As I sat there in that hideously uncomfortable metal chair, I could feel the seconds hammering away at me. Time slowed, sound faded, and the only thing I could see was that ballot and those two monumentally tiny ovals. I didn’t feel prepared for this. For a while, I considered putting it in the envelope without making a decision, or writing in Mickey Mouse, or maybe Jean Luc Picard. In that space, everything anyone had ever said about “my vote doesn’t matter” felt true. I didn’t want to vote for the “lesser of two evils”– I wanted to vote in something I believed in.
Slowly, I began filling in one of the ovals, trying hard to ignore the feeling that I was betraying a core part of me– that I was turning my back on who I was, and who I expected myself to be.
After I’d finally made the decision, I couldn’t get the ballot away from me fast enough. I stuffed it inside the envelope and practically ran to the outgoing mail slot and slid it in. For the rest of the day I tried to forget about it– a few weeks later, when people asked me who I’d voted for, I lied and told them I hadn’t gotten my ballot in time.

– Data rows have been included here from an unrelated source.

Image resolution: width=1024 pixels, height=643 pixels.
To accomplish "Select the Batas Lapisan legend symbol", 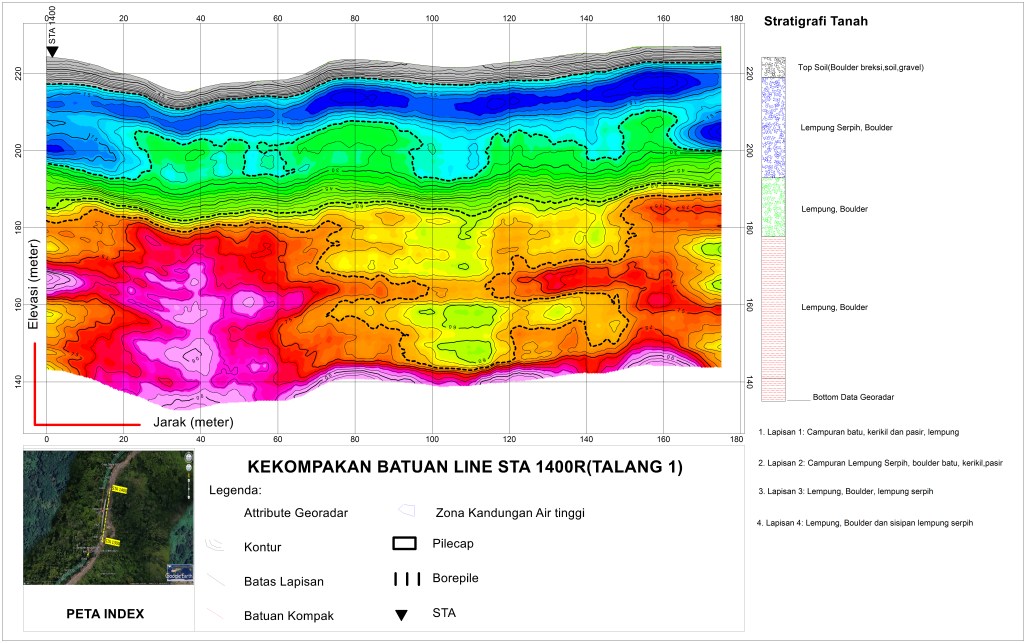I will 216,580.
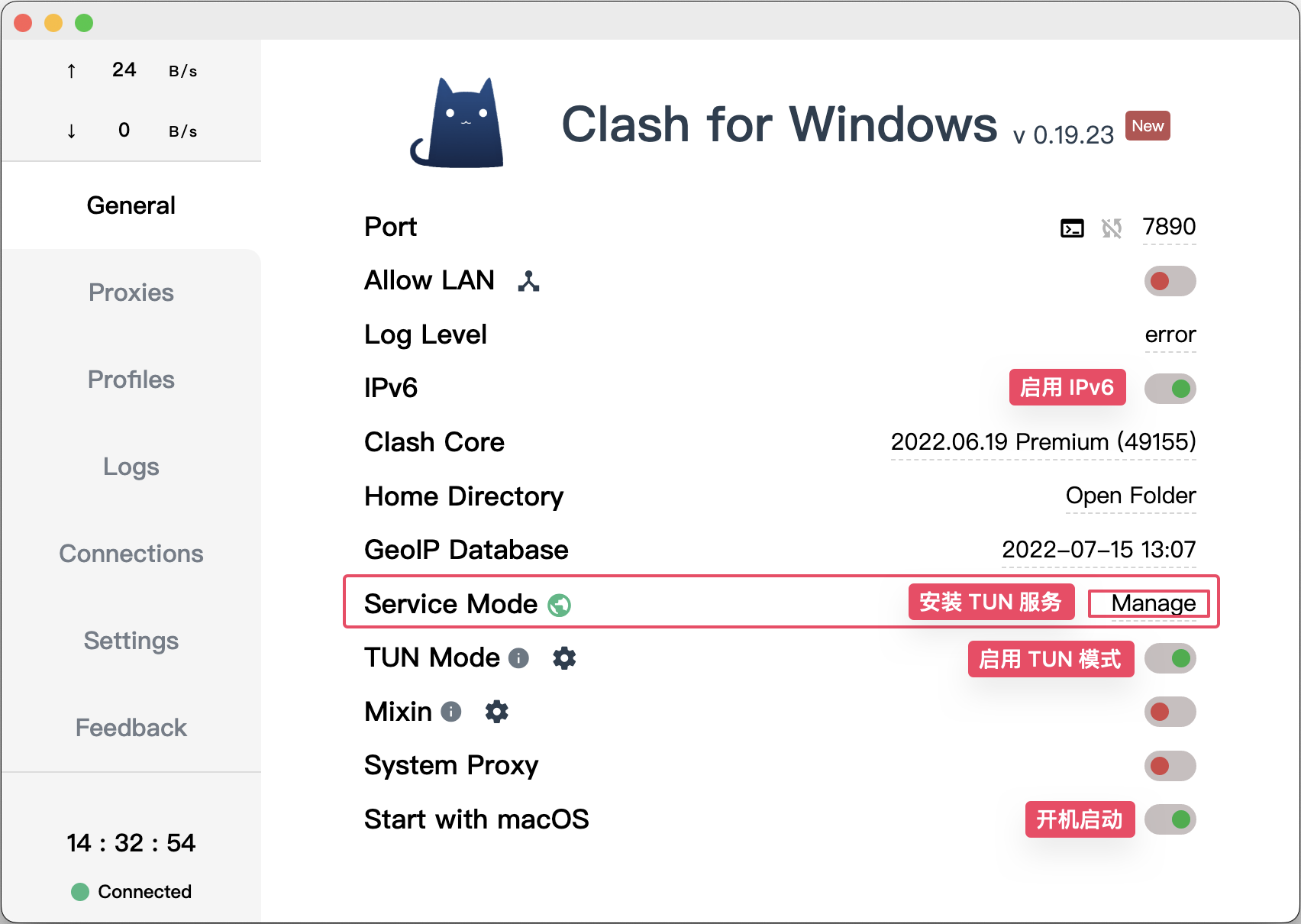
Task: Open the Mixin gear settings icon
Action: [497, 712]
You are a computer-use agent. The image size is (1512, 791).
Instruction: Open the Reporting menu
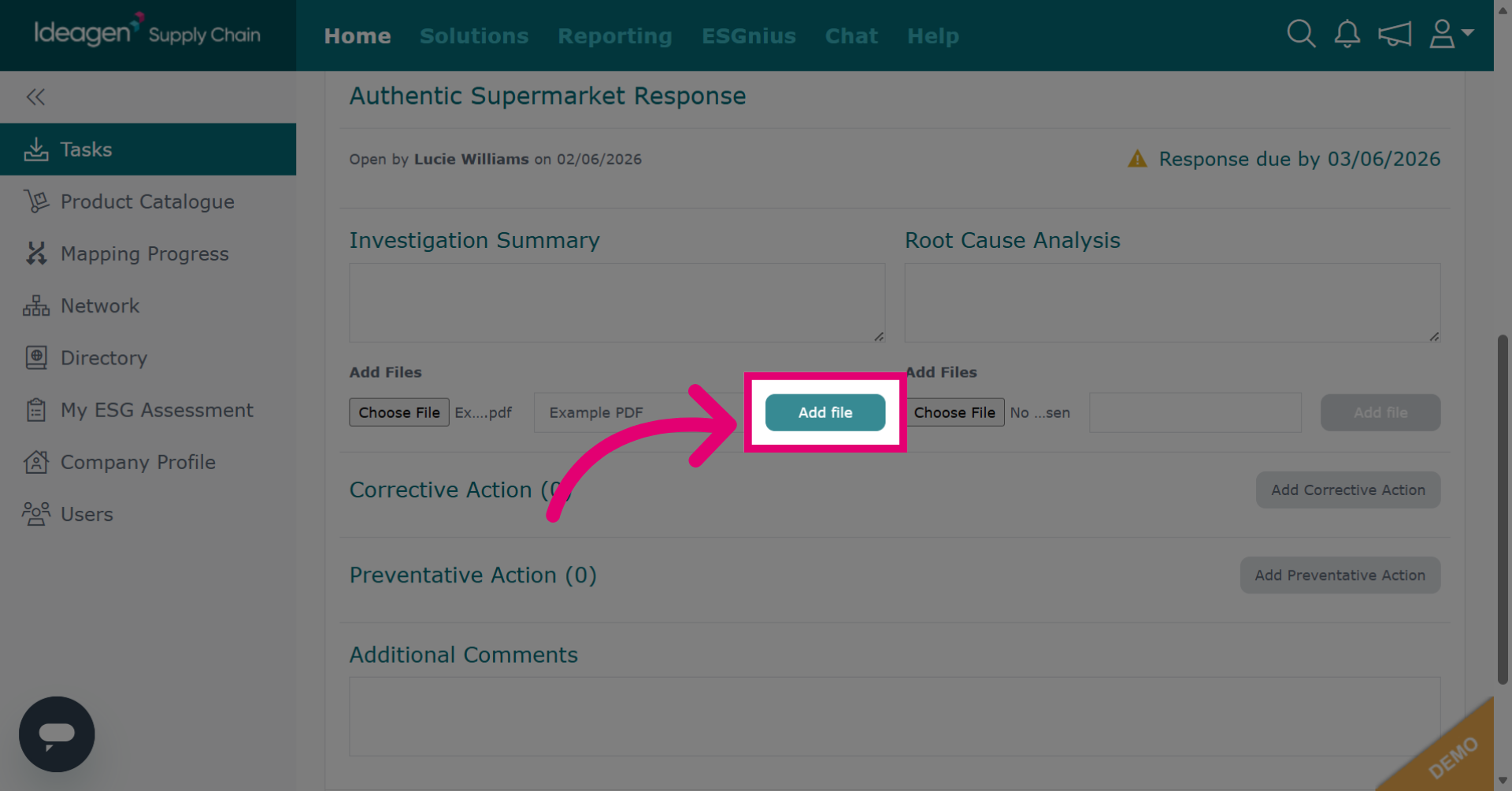(615, 36)
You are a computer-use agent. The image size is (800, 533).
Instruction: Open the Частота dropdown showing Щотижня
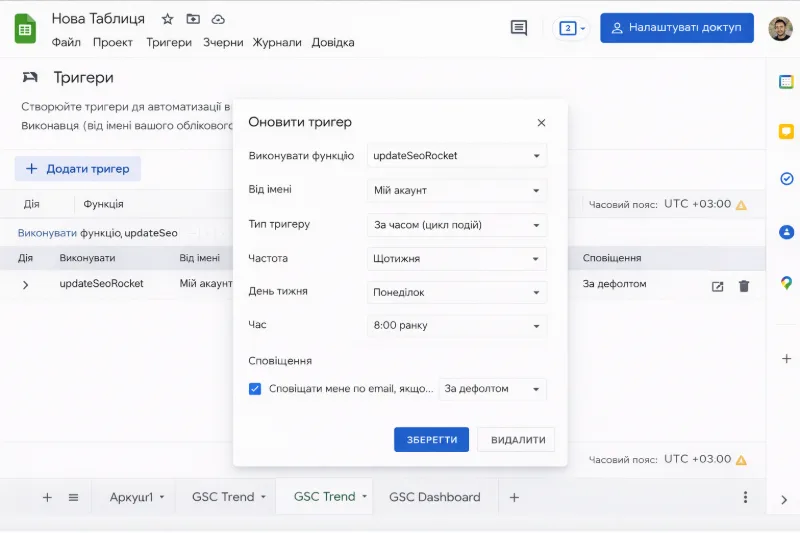click(457, 259)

Two years later, in grad school, and when I was over at a friend’s playing Parcheesi, we stared talking about politics, and who we’d voted for the in the last election came up. The room was pretty split between Republicans, Democrats, Independents and Libertarians. And no argument erupted, no one blamed anyone else for being responsible for some horrible atrocity befalling this country. Someone very naturally, and non-invasively, asked who I’d voted for, and for the first time, I was honest. She even asked me why, genuinely curious, and surprised, because it’s not what she’d expected to hear.
When I began dating Handsome, one of the things we knew we eventually needed to talk about was politics– how important politics was to us (important, but not overly so), if having the same political beliefs was important (it’s not), and how we’d gotten to where we were politically. For him, growing up in Ann Arbor, Michigan, politics was a much different conversation than it was for me, who’d grown up in Literally the Most Republican County in Florida (not a joke. 80% of the population is Republican).
Part of that conversation was asking me who I voted for. I hesitated, even already knowing what his answer was, already knowing he wasn’t going to judge me for it. I sat across from him on my living room floor, next to the remains of an upside-down-red-bell-pepper spiced pound cake, and decided I was going to tell him.
“I voted for Obama.”
His reaction astounded me– he threw his arms around me and pulled me into his chest, where he held me close and tight. He kissed the top of my head and thanked me.
“What in the world are you thanking me for?”
“Because you were honest. Because you decided to break with what you’d been raised in. Because you are brave.”
At the time, his reaction amused me somewhat. It was just a single vote for a president– it’s not like it’s a really big deal. Since, then, though, I’ve thought about these moments– initially doing something I’d been taught was radical to the point of being dangerous, and then having the audacity to tell people what I’d done… and it is a really big deal. Our political identities are a part of who we are– what we believe about the role of government affects our lives in huge ways. A single vote may not be much in the way of statistics– but it matters, because it’s a part of who we are.
Voting for Obama changed my life, and not because of what Obama would go on to do. And it wasn’t even really that I’d dared to vote for a Democrat, although that was part of it. I’d decided to vote for Obama because of what I’d decided I thought was important– our military, medical industry reforms, and education. Whether or not he actually went on to do any of those things the way I wanted him to, to me, became irrelevant. I’d voted for something besides the ideologies I’d been taught were the all-consuming elements of our political process.
I’d voted for the hope I had that things could get better.
I’d voted for the possibility of changing things things that mattered to me, and not what I’d been taught should matter to a “Christian.”